The point at issue in the case was whether the acquisition costs
of dumps of 'tailings' were an allowable deduction of the company's
trade for tax purposes, i.e. was the expenditure to acquire a mine
to work, or was it to acquire stock in trade.
The company was set up to sell gold extracted from
'tailings', i.e. the residuals that remained after the extraction
of gold from mined ore, by means of a re-treatment process. The
company acquired the rights in certain dumps of tailings and
claimed a deduction for the purchase costs.

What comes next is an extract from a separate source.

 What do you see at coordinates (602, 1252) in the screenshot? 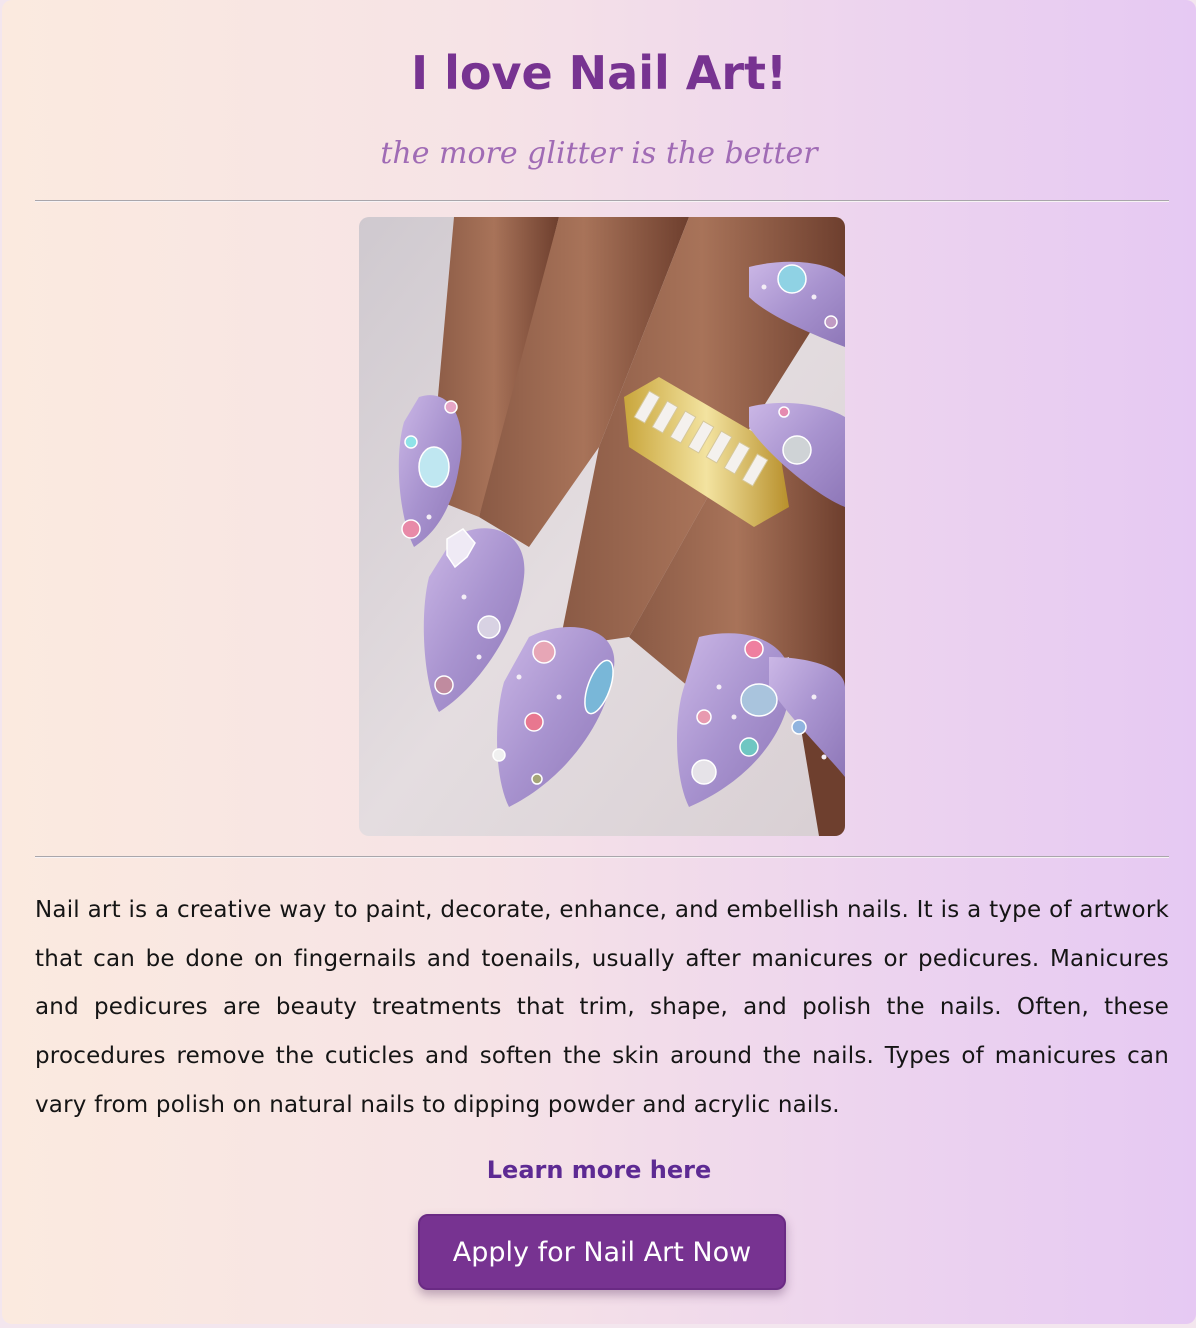
I see `apply-button: Apply for Nail Art Now` at bounding box center [602, 1252].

The company contended that its trade did not include mining,
the dumps did not form part of the land on which they were
situated, and the expenditure was on raw materials for its
re-treatment trade.
The General Commissioners decided that the company was not
entitled to the deduction claimed, a view supported by Finlay J. in
the High Court who thought, at page 294, that
"… this was analogous rather to a right
to mine than to the purchase in bulk of a
stock-in-trade”. However, the Court of Appeal held
that the expenditure was on stock-in-trade and therefore allowable.
Lord Hanworth quoted Channell J's comments in The Alianza
Company Ltd v Bell [1905] (5TC60 and 172), at p.299, with
approval:
" The question in this case which we have to consider is what is the nature of the adventure or concern which this particular company is carrying on. If it is a manufacturing business, then the procuring of the raw material would not be a capital expenditure. But if it is like the working of a particular mine or bed of brick, earth, and converting the stuff worked into a marketable commodity, then the money paid for the prime cost of the stuff so dealt with is just as much capital as the money sunk in machinery or buildings."
He also noted, in respect of the 'tailings', that:
" They had not to win them from the soil; they had been gotten already" and that " The present facts seem to point to a manufacturing business applied to raw material already won and gotten".